Офицеры одного из стоявших на рейде корветов пригласили к себе на обед некоторых из главных офицеров национальной гвардии, желая показать этим миролюбивым образом, что держали сторону города. В числе приглашенных был и Манин, но он не поехал вместе с другими. Маринович, назначенный военным комендантом, едва узнал об этом через своих шпионов, приказал тотчас же привести в Арсенал роту кроатов, с которыми вместе намерен был отправиться на снабженный огнестрельными снарядами корвет. Пока пришли кроаты, Фабрис, Цимоло и несколько других офицеров национальной гвардии на пароходной барке отправились на приглашение с набережной del Molo. Едва отчалив от берега, они распустили трехцветное знамя и были встречены торжественными рукоплесканиями со всех стоявших на рейде судов. На пароходе их встретили очень дружелюбно, и пока некоторые из них отправились с командиром в кают-компанию, матросы подняли на мачте трехцветный флаг. Командир парохода, выйдя на палубу, остался очень изумлен новым зрелищем; но делать было нечего, и пароход остался в руках итальянского правительства.
Между тем арсенальные работники едва узнали о том, что Маринович намерен отправиться на корвет, понимая очень хорошо настоящую цель его прогулки, освободили содержавшихся там арестантов и галерников и с ними вместе напали на полковника и убили его ножами и обломками цепей. Кроаты, сами ненавидевшие Мариновича, защищали его плохо, да если бы и хотели, то вряд ли могли что-нибудь сделать против втрое большей их силы. Работники, однако, не тронули их, но заперли всех вместе в одной из рабочих зал. Озадаченные сами неожиданным успехом, они не знали, что делать. Во всей Венеции одно имя – Мании – было им знакомо. Решили послать к нему депутатов и призвать его немедленно в Арсенал. Но он, едва услышал о предполагаемой поездке Мариновича на корвет, вышел из дому вместе с своим сыном и с несколькими из национальной гвардии, особенно ему преданными. Арсенальные депутаты застали его на площади св. Марка. Он тоже несколько был озадачен случившимся, но не теряя времени, отправился вслед за депутатами.

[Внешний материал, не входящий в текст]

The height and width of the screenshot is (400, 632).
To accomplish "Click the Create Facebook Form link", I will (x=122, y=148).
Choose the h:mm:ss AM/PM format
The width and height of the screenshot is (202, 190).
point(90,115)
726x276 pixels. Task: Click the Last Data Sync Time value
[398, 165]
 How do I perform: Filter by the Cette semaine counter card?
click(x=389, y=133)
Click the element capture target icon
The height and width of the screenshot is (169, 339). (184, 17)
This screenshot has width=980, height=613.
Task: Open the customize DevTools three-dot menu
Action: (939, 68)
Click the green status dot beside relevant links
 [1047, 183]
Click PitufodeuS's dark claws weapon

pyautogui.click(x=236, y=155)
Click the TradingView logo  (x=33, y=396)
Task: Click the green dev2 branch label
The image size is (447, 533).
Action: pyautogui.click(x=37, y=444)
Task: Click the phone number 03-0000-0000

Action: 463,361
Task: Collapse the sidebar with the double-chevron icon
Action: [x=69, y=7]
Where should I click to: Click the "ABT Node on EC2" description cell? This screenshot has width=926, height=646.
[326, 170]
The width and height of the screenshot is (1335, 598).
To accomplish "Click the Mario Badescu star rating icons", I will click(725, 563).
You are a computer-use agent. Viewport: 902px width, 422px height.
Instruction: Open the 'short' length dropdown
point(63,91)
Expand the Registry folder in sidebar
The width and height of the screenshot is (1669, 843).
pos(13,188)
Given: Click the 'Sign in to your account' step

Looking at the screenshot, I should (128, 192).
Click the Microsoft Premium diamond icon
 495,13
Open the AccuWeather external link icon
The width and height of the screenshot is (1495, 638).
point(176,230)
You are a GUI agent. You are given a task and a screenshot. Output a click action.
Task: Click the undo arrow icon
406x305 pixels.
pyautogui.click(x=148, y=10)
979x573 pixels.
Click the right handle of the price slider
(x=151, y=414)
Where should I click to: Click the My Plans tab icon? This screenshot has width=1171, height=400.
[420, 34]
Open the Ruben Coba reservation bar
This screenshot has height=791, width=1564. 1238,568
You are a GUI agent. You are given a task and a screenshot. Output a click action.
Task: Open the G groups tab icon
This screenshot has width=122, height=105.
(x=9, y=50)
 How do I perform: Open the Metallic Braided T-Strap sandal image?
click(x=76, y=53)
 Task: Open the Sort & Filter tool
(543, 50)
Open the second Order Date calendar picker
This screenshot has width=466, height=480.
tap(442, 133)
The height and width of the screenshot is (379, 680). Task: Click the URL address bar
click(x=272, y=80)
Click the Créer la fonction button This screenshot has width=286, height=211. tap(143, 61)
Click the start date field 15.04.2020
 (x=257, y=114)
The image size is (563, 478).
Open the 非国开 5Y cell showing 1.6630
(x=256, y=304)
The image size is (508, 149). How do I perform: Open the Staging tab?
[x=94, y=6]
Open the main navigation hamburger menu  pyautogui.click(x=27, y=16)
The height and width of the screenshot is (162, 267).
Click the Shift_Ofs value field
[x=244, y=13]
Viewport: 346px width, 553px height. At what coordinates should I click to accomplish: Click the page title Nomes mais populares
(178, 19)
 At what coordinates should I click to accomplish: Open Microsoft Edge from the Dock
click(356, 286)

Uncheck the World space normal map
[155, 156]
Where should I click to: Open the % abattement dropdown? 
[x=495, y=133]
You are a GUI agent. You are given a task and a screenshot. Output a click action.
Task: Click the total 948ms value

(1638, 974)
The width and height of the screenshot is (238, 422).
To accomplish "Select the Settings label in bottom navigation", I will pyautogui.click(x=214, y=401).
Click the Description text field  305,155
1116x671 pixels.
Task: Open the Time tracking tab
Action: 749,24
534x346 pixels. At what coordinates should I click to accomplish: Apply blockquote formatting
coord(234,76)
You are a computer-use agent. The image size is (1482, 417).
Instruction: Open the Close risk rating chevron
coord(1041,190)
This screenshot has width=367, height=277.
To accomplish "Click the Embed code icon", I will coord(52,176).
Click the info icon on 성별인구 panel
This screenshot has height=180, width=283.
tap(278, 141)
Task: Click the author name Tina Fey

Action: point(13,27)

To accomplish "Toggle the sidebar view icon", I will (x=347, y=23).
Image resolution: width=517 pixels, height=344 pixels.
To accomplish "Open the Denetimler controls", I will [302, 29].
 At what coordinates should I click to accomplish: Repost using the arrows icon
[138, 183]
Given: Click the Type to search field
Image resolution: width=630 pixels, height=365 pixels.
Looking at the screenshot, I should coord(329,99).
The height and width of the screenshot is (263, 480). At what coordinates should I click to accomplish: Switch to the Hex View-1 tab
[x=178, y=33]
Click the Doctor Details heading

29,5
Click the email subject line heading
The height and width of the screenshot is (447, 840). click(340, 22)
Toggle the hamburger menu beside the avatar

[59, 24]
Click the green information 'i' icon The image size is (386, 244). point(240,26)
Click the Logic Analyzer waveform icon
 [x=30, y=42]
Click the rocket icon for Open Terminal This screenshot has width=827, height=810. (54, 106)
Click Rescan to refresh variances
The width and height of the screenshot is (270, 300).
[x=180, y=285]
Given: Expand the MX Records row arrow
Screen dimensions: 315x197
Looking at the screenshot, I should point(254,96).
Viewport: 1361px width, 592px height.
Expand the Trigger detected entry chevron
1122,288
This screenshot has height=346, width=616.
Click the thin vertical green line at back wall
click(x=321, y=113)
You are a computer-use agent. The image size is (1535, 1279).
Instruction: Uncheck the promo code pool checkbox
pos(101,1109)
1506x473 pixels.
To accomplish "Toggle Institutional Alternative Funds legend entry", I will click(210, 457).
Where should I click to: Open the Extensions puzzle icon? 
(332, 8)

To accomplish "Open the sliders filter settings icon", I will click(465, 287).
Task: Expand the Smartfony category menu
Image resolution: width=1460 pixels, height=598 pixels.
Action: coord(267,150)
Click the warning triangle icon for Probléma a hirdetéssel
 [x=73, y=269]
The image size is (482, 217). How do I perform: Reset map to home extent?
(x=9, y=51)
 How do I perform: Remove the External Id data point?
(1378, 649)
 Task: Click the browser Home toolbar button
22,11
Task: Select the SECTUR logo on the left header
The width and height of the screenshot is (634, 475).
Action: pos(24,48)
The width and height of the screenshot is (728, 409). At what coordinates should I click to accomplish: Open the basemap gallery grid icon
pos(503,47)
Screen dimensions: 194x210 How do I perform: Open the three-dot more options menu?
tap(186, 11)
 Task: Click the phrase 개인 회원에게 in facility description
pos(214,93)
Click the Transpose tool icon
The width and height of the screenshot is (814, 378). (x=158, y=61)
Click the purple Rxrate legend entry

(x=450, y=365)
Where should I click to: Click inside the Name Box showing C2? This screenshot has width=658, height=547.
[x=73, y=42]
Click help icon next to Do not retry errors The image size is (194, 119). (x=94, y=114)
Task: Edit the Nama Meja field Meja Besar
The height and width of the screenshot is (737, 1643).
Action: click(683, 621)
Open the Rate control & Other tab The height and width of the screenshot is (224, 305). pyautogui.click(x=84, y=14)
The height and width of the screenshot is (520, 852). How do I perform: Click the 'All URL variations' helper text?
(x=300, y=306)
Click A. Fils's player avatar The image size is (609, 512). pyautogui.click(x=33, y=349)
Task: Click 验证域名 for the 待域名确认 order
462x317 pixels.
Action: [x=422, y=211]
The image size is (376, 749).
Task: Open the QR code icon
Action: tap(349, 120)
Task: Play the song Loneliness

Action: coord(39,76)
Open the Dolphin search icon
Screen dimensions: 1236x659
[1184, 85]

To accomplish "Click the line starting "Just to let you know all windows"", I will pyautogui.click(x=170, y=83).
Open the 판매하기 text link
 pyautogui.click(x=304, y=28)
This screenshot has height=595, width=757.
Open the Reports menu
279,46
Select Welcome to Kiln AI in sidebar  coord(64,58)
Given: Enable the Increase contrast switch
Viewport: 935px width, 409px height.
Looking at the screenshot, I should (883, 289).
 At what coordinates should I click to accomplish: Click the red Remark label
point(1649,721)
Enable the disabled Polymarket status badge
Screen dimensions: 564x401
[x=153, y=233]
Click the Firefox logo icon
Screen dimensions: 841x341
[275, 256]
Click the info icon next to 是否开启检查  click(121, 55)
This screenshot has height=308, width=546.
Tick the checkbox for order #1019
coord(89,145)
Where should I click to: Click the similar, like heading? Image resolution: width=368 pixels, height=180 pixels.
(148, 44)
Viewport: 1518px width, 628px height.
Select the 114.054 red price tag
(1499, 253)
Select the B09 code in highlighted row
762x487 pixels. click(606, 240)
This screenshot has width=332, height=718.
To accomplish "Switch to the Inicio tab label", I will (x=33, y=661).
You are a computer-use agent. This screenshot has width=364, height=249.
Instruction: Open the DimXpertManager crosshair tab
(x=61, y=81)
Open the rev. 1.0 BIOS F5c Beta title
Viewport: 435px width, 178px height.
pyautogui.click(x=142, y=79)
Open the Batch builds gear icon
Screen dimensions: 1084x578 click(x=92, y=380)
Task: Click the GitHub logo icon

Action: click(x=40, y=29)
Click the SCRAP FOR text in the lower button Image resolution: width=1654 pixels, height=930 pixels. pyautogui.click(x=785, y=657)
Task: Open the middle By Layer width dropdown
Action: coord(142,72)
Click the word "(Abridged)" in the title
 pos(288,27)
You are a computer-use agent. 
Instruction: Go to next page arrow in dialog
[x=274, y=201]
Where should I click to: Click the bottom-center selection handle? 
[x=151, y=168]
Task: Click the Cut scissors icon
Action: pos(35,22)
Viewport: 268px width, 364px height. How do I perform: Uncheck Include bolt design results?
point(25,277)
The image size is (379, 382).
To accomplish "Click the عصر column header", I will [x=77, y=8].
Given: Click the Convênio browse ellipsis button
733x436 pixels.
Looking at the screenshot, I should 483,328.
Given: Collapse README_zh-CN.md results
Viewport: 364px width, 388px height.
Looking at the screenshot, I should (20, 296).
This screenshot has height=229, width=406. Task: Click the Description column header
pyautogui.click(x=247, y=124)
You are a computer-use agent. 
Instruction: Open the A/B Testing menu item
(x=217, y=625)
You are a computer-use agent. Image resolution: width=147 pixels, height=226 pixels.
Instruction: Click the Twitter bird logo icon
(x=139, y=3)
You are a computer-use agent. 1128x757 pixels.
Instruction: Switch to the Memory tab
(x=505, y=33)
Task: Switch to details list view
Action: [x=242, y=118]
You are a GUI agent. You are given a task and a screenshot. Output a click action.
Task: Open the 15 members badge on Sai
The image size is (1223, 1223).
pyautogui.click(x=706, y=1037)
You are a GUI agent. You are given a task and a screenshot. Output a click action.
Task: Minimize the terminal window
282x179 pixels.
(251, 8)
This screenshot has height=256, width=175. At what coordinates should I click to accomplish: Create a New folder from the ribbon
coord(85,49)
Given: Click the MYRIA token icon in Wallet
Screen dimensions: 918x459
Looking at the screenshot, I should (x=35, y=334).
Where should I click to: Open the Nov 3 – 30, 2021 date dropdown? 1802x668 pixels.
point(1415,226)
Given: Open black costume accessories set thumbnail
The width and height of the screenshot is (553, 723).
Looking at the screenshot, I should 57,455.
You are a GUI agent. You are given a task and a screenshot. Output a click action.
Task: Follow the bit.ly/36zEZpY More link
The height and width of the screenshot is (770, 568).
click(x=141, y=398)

Там прежде всего его встретили арсенальные громкими: viva! Скоро явился генерал Мартини, взявший на себя, по поручению Пальффи, командование Арсеналом. Положение нового коменданта было, однако же, очень затруднительное; он не знал, на что решиться, и даже не посмел взять с собой сильный отряд войска, в надежде, впрочем, на кроатов, о заключении которых на место каторжных он еще не знал. Вообще он не предполагал даже, что убийство Мариновича имело такой важный политический характер.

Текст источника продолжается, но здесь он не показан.